● PROBLEM STATEMENT
Say how many lines in the records contain the string "sidebar". Nothing but the number should be given.

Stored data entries
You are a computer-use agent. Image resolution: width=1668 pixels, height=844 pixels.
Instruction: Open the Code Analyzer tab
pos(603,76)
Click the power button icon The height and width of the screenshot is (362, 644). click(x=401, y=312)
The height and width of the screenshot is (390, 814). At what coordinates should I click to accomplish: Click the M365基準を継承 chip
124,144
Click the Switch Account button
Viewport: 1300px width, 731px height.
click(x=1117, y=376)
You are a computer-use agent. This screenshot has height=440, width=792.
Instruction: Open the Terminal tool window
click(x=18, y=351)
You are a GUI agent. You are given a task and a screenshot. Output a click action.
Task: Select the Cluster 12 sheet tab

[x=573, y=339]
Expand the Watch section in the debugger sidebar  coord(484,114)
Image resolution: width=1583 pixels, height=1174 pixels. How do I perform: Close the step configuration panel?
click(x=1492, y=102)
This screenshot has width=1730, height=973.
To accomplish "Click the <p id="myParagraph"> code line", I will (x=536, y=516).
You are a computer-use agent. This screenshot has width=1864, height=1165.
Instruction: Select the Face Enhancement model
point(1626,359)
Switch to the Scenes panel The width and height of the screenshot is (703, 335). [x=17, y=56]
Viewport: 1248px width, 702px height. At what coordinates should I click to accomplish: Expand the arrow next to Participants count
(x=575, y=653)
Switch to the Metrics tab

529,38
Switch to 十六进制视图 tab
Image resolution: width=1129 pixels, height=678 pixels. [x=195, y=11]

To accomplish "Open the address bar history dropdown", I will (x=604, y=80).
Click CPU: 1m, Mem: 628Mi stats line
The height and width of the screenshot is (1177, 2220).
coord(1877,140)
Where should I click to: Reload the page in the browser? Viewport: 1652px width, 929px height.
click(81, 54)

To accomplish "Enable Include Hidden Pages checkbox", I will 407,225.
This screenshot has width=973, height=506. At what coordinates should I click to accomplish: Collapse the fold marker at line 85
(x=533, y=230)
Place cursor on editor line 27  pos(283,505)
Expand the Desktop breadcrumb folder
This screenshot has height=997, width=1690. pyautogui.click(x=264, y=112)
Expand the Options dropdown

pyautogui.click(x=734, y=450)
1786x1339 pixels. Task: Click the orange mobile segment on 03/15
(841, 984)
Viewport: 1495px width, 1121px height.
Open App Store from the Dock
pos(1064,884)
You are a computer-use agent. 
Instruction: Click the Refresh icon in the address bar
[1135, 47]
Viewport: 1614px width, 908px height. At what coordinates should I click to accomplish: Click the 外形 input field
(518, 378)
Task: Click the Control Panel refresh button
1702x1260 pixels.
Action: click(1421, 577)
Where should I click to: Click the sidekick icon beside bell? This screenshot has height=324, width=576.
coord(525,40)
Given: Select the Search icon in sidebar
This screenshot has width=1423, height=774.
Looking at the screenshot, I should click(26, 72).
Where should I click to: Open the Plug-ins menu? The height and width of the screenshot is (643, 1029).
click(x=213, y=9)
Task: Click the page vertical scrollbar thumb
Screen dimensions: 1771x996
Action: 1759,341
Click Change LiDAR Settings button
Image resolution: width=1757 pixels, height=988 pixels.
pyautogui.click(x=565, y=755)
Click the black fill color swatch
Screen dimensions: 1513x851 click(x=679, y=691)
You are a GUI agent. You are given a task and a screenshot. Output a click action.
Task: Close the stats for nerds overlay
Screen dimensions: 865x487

● EXERCISE RESPONSE
2